Creil, the Netherlands — Modest farms, 90 acres or less, dot the region here, most of them raising grains and vegetables, some the occasional sheep or cow.
In the midst of this idyllic scene a few years back there appeared what residents now call “the pink invasion,” three huge hog barns each with 10,000 or more pigs in the fields that skirt the dike that protects the region from the Ijsselmeer, once known as the Zuiderzee.
“Some people don’t like the idea,” said Dick van Leeuwen, 65, who walks his dog Thor along the roads leading to the largest of the barns. Local people feared that the pig farms would stink, while bringing an unwanted increase in truck traffic, he said, delivering feed for the thousands of pigs or hauling away manure or grown hogs for slaughter. But their complaints fell mostly on deaf ears.
The Netherlands, a country of almost 17 million people, is home to a pig population of 14 million. Despite its status as one of the smaller countries in the European Union — about half the size of the state of Maine — the Netherlands has long been Europe’s leading exporter of pork and pork products, though that ranking has been contested in recent years by wurst-loving Germany.
Like pork producers everywhere, Dutch farmers are fighting rising costs by resorting to ever bigger herds and barns, a trend that is reinforced by the petite size of the Netherlands…As the big barns become more common, the government has begun to respond to public complaints about industrial farming and cruelty to animals.
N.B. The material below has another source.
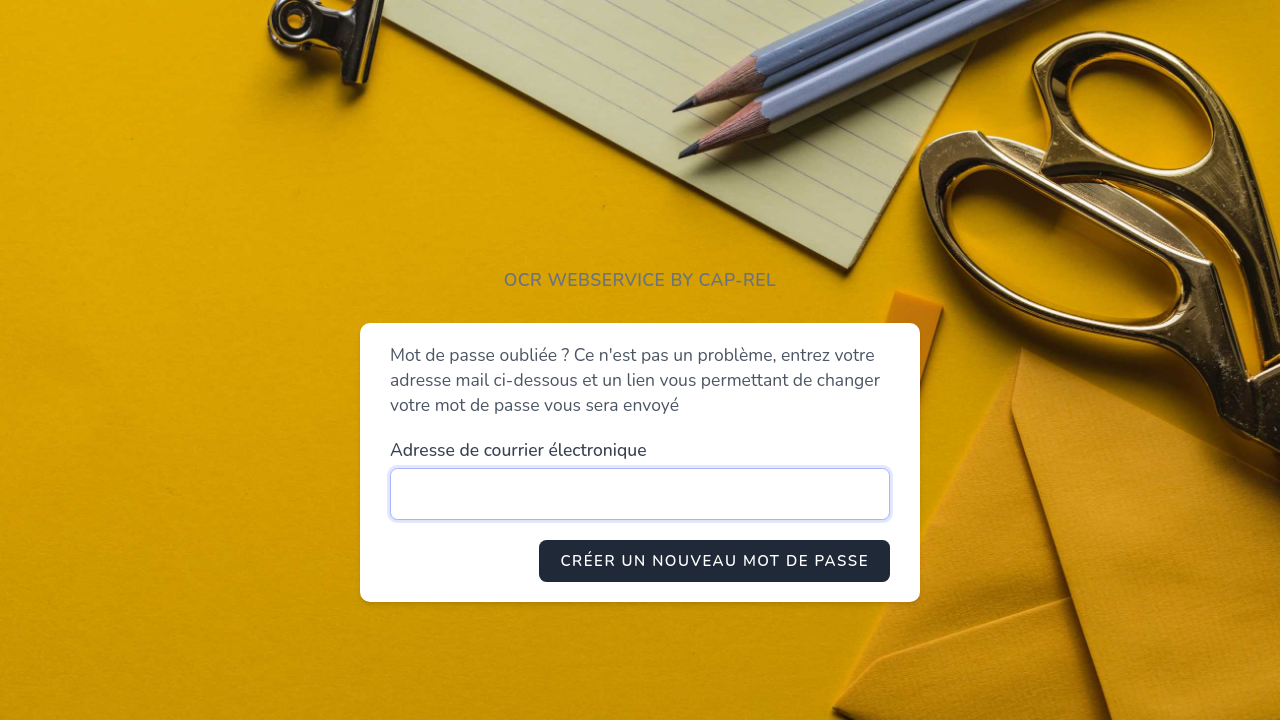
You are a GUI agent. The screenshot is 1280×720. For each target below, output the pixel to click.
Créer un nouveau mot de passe (714, 561)
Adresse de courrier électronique (518, 450)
Officials are now discussing ways to curb the size of barns like those in tiny Creil, with its 1,600 people in trim brick homes, much to the chagrin of the new generation of farmers who see industrial-scale husbandry as their only means to compete…
Critics of the pork industry argue that enormous pig barns damage the environment because of the immense amounts of manure they produce, threaten people’s heath because of the antibiotics used liberally to avoid sickness among the animals and disregard the welfare of the animals by confining them to barns…
Pig farmers like Mr. Vowinkel insist that they can compete only if they keep costs and the price of their pork down. “Some disappear, others get bigger, to lower production prices,” he said. A fellow farmer, Sietse van der Meer, agreed. “You grow bigger, or you stop,” he said.
Politicians feel the pressure of the environmentalists and animal rights groups. In December, Parliament will begin discussing a possible restriction on the size of farms and a ban on antibiotics, two steps the farming region of Noord-Brabant, in the south, has already taken on its own.
RTFA. The arguments of the Pig Farmers Association seem specious to me. They argue that the diminishing number of pig farmers is proof of their inability to compete because of regulation. They sound like Wall Street Republicans. But, the enormous expansion of the size of farms, number of pigs produced at lower prices is as likely to be the cause for small farmers being forced out of business.
They’ll never be able to compete with pork produced in nations with an excess of arable land – from China to Brazil – and their natural market is the citizens of the Netherlands and Europe. The rest – especially reliance on antibiotics – is the same sort of propaganda we get from members of every greed-driven guild in the world.